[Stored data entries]
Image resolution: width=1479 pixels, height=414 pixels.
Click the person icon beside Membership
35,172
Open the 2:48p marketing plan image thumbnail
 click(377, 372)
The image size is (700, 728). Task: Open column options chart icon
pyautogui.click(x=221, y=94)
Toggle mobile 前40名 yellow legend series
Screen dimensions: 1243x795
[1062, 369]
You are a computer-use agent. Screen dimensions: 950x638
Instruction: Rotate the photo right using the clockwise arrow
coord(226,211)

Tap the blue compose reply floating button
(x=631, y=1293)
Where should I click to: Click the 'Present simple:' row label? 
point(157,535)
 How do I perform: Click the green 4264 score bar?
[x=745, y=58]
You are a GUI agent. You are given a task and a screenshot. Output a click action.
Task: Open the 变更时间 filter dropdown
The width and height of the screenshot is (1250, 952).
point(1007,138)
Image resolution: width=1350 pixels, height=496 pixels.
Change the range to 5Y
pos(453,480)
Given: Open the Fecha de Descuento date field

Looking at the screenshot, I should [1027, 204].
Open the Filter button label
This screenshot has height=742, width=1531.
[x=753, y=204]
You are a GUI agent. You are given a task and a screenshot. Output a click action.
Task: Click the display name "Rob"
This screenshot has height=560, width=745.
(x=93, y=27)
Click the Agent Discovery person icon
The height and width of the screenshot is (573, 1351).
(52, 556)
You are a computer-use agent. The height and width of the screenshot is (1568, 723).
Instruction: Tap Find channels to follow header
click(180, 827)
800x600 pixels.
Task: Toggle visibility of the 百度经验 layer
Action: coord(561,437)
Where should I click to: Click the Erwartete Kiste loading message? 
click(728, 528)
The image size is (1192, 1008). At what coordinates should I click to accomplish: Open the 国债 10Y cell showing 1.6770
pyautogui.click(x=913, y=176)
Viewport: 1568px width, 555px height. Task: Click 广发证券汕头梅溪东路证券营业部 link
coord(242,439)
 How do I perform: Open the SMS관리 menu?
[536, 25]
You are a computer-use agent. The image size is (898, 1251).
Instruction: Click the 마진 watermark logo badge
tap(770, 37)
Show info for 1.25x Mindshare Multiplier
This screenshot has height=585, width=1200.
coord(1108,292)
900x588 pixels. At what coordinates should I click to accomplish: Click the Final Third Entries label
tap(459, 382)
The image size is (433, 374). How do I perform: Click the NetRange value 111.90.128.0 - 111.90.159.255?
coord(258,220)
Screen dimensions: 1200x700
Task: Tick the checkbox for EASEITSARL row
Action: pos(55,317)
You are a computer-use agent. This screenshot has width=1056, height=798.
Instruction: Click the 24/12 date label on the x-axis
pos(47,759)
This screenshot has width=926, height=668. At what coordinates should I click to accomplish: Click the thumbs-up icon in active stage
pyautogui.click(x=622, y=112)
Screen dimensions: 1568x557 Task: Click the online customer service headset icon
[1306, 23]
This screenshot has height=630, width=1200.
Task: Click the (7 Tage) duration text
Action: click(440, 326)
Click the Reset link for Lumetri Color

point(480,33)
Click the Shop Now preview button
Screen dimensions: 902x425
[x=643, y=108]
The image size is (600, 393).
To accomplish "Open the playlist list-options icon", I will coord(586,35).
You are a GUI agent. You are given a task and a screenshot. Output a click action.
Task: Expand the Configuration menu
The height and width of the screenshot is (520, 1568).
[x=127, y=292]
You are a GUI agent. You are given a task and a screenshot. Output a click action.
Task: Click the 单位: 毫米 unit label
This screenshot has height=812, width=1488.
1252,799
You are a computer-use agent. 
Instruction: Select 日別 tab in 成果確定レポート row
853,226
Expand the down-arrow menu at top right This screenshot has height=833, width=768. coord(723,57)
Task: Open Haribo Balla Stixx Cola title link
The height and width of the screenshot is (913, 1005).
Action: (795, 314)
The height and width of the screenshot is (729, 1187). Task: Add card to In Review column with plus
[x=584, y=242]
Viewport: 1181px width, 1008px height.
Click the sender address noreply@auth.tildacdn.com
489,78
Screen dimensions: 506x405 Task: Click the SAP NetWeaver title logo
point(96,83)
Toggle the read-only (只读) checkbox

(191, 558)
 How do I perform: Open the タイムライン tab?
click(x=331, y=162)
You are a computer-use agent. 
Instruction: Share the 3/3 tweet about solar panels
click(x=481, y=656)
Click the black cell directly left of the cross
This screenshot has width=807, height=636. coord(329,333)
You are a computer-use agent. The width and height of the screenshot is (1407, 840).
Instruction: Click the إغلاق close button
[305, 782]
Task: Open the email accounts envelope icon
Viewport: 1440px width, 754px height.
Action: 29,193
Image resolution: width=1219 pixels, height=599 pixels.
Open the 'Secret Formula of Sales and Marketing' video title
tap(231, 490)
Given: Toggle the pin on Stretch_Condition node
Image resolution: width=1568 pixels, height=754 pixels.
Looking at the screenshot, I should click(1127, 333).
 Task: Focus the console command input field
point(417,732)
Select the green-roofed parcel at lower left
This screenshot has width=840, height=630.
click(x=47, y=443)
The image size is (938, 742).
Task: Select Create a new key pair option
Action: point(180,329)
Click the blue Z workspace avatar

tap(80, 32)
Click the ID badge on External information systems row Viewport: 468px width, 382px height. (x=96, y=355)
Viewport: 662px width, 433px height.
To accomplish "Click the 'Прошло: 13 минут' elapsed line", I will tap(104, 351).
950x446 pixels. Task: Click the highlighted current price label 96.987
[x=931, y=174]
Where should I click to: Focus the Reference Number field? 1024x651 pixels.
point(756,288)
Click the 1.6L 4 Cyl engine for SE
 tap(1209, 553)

#### TASK TO CARRY OUT:
Set the data down again in full, exactly as given.

#### SOLUTION:
Image resolution: width=1479 pixels, height=414 pixels.
Click the person icon beside Membership
35,172
Open the 2:48p marketing plan image thumbnail
 click(377, 372)
The image size is (700, 728). Task: Open column options chart icon
pyautogui.click(x=221, y=94)
Toggle mobile 前40名 yellow legend series
Screen dimensions: 1243x795
[1062, 369]
You are a computer-use agent. Screen dimensions: 950x638
Instruction: Rotate the photo right using the clockwise arrow
coord(226,211)

Tap the blue compose reply floating button
(x=631, y=1293)
Where should I click to: Click the 'Present simple:' row label? 
point(157,535)
 How do I perform: Click the green 4264 score bar?
[x=745, y=58]
You are a GUI agent. You are given a task and a screenshot. Output a click action.
Task: Open the 变更时间 filter dropdown
The width and height of the screenshot is (1250, 952).
point(1007,138)
Image resolution: width=1350 pixels, height=496 pixels.
Change the range to 5Y
pos(453,480)
Given: Open the Fecha de Descuento date field

Looking at the screenshot, I should [1027, 204].
Open the Filter button label
This screenshot has height=742, width=1531.
[x=753, y=204]
You are a GUI agent. You are given a task and a screenshot. Output a click action.
Task: Click the display name "Rob"
This screenshot has height=560, width=745.
(x=93, y=27)
Click the Agent Discovery person icon
The height and width of the screenshot is (573, 1351).
(52, 556)
You are a computer-use agent. The height and width of the screenshot is (1568, 723).
Instruction: Tap Find channels to follow header
click(180, 827)
800x600 pixels.
Task: Toggle visibility of the 百度经验 layer
Action: coord(561,437)
Where should I click to: Click the Erwartete Kiste loading message? 
click(728, 528)
The image size is (1192, 1008). At what coordinates should I click to accomplish: Open the 国债 10Y cell showing 1.6770
pyautogui.click(x=913, y=176)
Viewport: 1568px width, 555px height. Task: Click 广发证券汕头梅溪东路证券营业部 link
coord(242,439)
 How do I perform: Open the SMS관리 menu?
[536, 25]
You are a computer-use agent. The image size is (898, 1251).
Instruction: Click the 마진 watermark logo badge
tap(770, 37)
Show info for 1.25x Mindshare Multiplier
This screenshot has height=585, width=1200.
coord(1108,292)
900x588 pixels. At what coordinates should I click to accomplish: Click the Final Third Entries label
tap(459, 382)
The image size is (433, 374). How do I perform: Click the NetRange value 111.90.128.0 - 111.90.159.255?
coord(258,220)
Screen dimensions: 1200x700
Task: Tick the checkbox for EASEITSARL row
Action: pos(55,317)
You are a computer-use agent. This screenshot has width=1056, height=798.
Instruction: Click the 24/12 date label on the x-axis
pos(47,759)
This screenshot has width=926, height=668. At what coordinates should I click to accomplish: Click the thumbs-up icon in active stage
pyautogui.click(x=622, y=112)
Screen dimensions: 1568x557 Task: Click the online customer service headset icon
[1306, 23]
This screenshot has height=630, width=1200.
Task: Click the (7 Tage) duration text
Action: click(440, 326)
Click the Reset link for Lumetri Color

point(480,33)
Click the Shop Now preview button
Screen dimensions: 902x425
[x=643, y=108]
The image size is (600, 393).
To accomplish "Open the playlist list-options icon", I will coord(586,35).
You are a GUI agent. You are given a task and a screenshot. Output a click action.
Task: Expand the Configuration menu
The height and width of the screenshot is (520, 1568).
[x=127, y=292]
You are a GUI agent. You are given a task and a screenshot. Output a click action.
Task: Click the 单位: 毫米 unit label
This screenshot has height=812, width=1488.
1252,799
You are a computer-use agent. 
Instruction: Select 日別 tab in 成果確定レポート row
853,226
Expand the down-arrow menu at top right This screenshot has height=833, width=768. coord(723,57)
Task: Open Haribo Balla Stixx Cola title link
The height and width of the screenshot is (913, 1005).
Action: (795, 314)
The height and width of the screenshot is (729, 1187). Task: Add card to In Review column with plus
[x=584, y=242]
Viewport: 1181px width, 1008px height.
Click the sender address noreply@auth.tildacdn.com
489,78
Screen dimensions: 506x405 Task: Click the SAP NetWeaver title logo
point(96,83)
Toggle the read-only (只读) checkbox

(191, 558)
 How do I perform: Open the タイムライン tab?
click(x=331, y=162)
You are a computer-use agent. 
Instruction: Share the 3/3 tweet about solar panels
click(x=481, y=656)
Click the black cell directly left of the cross
This screenshot has width=807, height=636. coord(329,333)
You are a computer-use agent. The width and height of the screenshot is (1407, 840).
Instruction: Click the إغلاق close button
[305, 782]
Task: Open the email accounts envelope icon
Viewport: 1440px width, 754px height.
Action: 29,193
Image resolution: width=1219 pixels, height=599 pixels.
Open the 'Secret Formula of Sales and Marketing' video title
tap(231, 490)
Given: Toggle the pin on Stretch_Condition node
Image resolution: width=1568 pixels, height=754 pixels.
Looking at the screenshot, I should click(1127, 333).
 Task: Focus the console command input field
point(417,732)
Select the green-roofed parcel at lower left
This screenshot has width=840, height=630.
click(x=47, y=443)
The image size is (938, 742).
Task: Select Create a new key pair option
Action: point(180,329)
Click the blue Z workspace avatar

tap(80, 32)
Click the ID badge on External information systems row Viewport: 468px width, 382px height. (x=96, y=355)
Viewport: 662px width, 433px height.
To accomplish "Click the 'Прошло: 13 минут' elapsed line", I will tap(104, 351).
950x446 pixels. Task: Click the highlighted current price label 96.987
[x=931, y=174]
Where should I click to: Focus the Reference Number field? 1024x651 pixels.
point(756,288)
Click the 1.6L 4 Cyl engine for SE
 tap(1209, 553)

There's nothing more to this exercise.